The cell viability was assessed by Trypan Blue exclusion assay after 24 h and by measuring the activity of lactate dehydrogenase (LDH) released into the cell culture medium of samples after 3 days yielded by the conventional manual and the novel bioprinting approach. Manually seeded cells being in culture for 24 h displayed high viability with dead cells occurring only occasionally (Supplementary Fig. S2). Printed epithelial cells showed higher viability than printed endothelial cells as displayed on representative micrographs of Supplementary Figure 2. Cells incubated in 70% ethanol for 30 min served as positive controls resulting in 100% blue labelled cells. For LDH release measurements, cells lysed with Triton X-100 (treated for 24 h prior to the endpoint) revealing the maximum LDH release were considered as the reference point (positive control; value = 100%) that is indicated as dashed red line on the plot (Fig. 4g). The viability of the endothelial and epithelial mono-cultures or co-cultures was essentially similar regardless of the approach (manual vs. printing) used. The percentage of dead A549 cells and epithelial-endothelial co-cultures was similar and below 5%, whether the cells were seeded by manual or printing method yielding an overall viability of > 95% for these cultures. Endothelial cells were found to be more sensitive with 14.2% ± 4.5% dead cells after bioprinting and 10.4% ± 5.4% dead cells following manual seeding resulting in about ≥ 86% cell survival on the 3rd day of cultivation.

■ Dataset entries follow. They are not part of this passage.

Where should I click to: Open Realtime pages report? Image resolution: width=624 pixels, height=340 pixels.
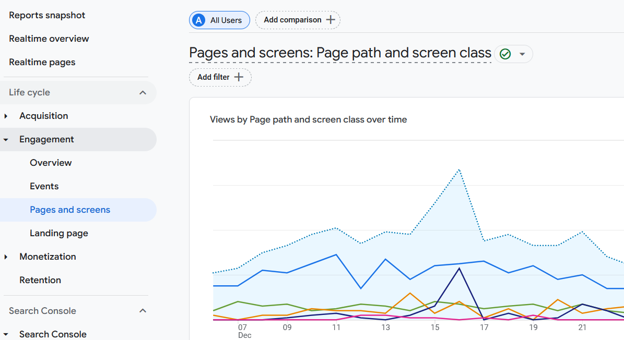click(x=42, y=62)
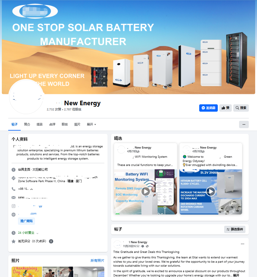Open page search with 搜索 magnifier
Viewport: 257px width, 277px height.
(x=241, y=108)
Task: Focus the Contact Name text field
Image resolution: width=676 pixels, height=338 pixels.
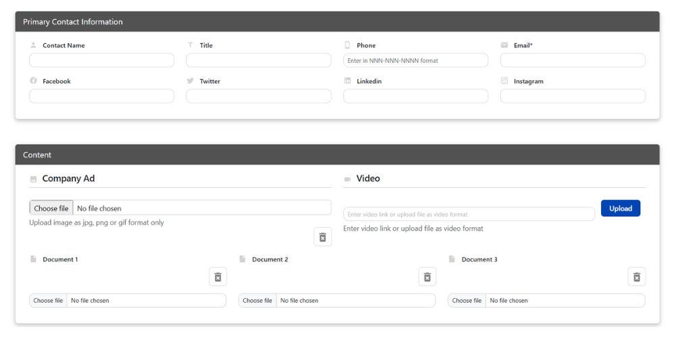Action: pyautogui.click(x=101, y=61)
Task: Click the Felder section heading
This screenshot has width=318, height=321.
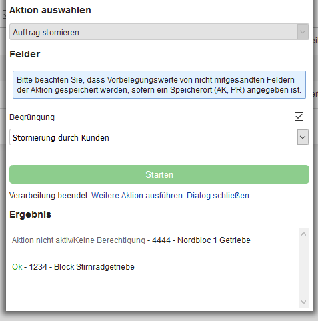Action: coord(25,54)
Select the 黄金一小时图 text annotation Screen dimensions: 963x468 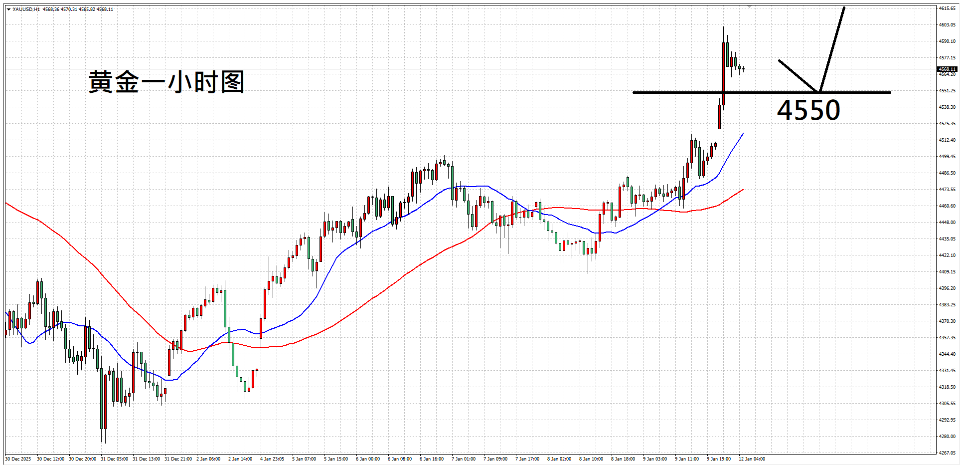(166, 82)
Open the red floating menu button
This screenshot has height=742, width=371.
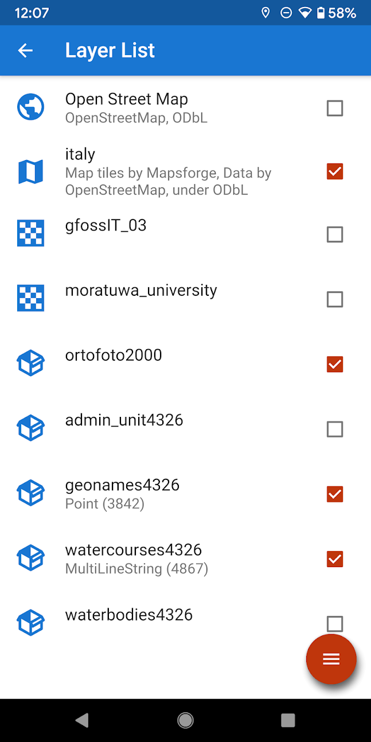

The barrier quality (i.e. tightness) of A549 and EA.hy926 cells in mono- and co-culture was investigated by measuring the translocation of Blue Dextran molecules from the apical to the basolateral compartment of the inserts after 3 days of cell growth. The overall leakage of Blue Dextran in an empty transwell insert without cells was used as the reference point (negative control; value = 1) and is indicated as dashed red line on the respective plot (Fig. 4h). Printed mono-cultures of the two cell types showed higher tightness than the corresponding manual samples with epithelial cells showing significantly higher barrier qualities as compared to endothelial cells (both manual and printed). Printed endothelial cells were significantly less permeable than manually seeded cells while no significant difference was found between printed vs. manual epithelial cells. On the other hand, the manually assembled co-culture of EA.hy926 and A549 cells allowed significantly lower translocation of Blue Dextran than in the case of printed sample. This phenomenon, i.e. seemingly tighter barrier in manual co-cultures can be explained by the presence of manually dispersed thick layers of ECM in contrast to thin ECM layers achieved by printing. Namely, we have observed that ECM thickness influences the translocation of Blue Dextran under acellular conditions (Supplementary Fig. S3) insinuating that manual and printed co-cultures have similar barrier qualities.

Discussion

In this study we demonstrate for the first time, the engineering of a lung tissue analogue closely recapitulating the in vivo human air-blood barrier architecture with a highly precise, reproducible biomanufacturing technique. The applied prototyping technology was a valve-based bioprinting process for layer-by-layer fabrication of 3D tissue constructs. Initial experimentation for testing the positional repeatability and accuracy of the printer showed that this technology enables highly precise and reproducible patterning in a controlled spatial arrangement (Supplementary Fig. S4). The printing process was optimized to operate under cell friendly low pressure conditions to deposit multiple cell types and ECM.

The two cell-layer model was designed in order to achieve a close physiological resemblance to the microenvironment of the native tissue, where the epithelial cell layer is only separated by a thin BM from the underlying endothelium. Similarly, we employed MatrigelTM BM extract that corresponds to authentic BM53,54. In our system, cells and ECM were assembled in 3D on a microporous membrane that served merely as a support for the printing process unlike previously developed 3D in vitro models of the alveolar barrier where the membrane was used to mimic the basement membrane14,15,52, with different cell types cultured on both sides of a microporous membrane, which is foreign (non-biomimetic) and considerably thick restricting direct cell-cell interactions and thus limiting their biological relevance. In the here presented in vitro model we employed cell lines that have the inherent advantage of being homogeneous and more stable in comparison to primary human epithelial and endothelial lung cells16 and, hence, ensuring better control and reproducibility when performing screening tests. Such an approach will also allow an interlaboratory comparison. Nevertheless, in a further step we will evaluate the possibility to print primary cells, to reflect even a more realistic in vivo situation.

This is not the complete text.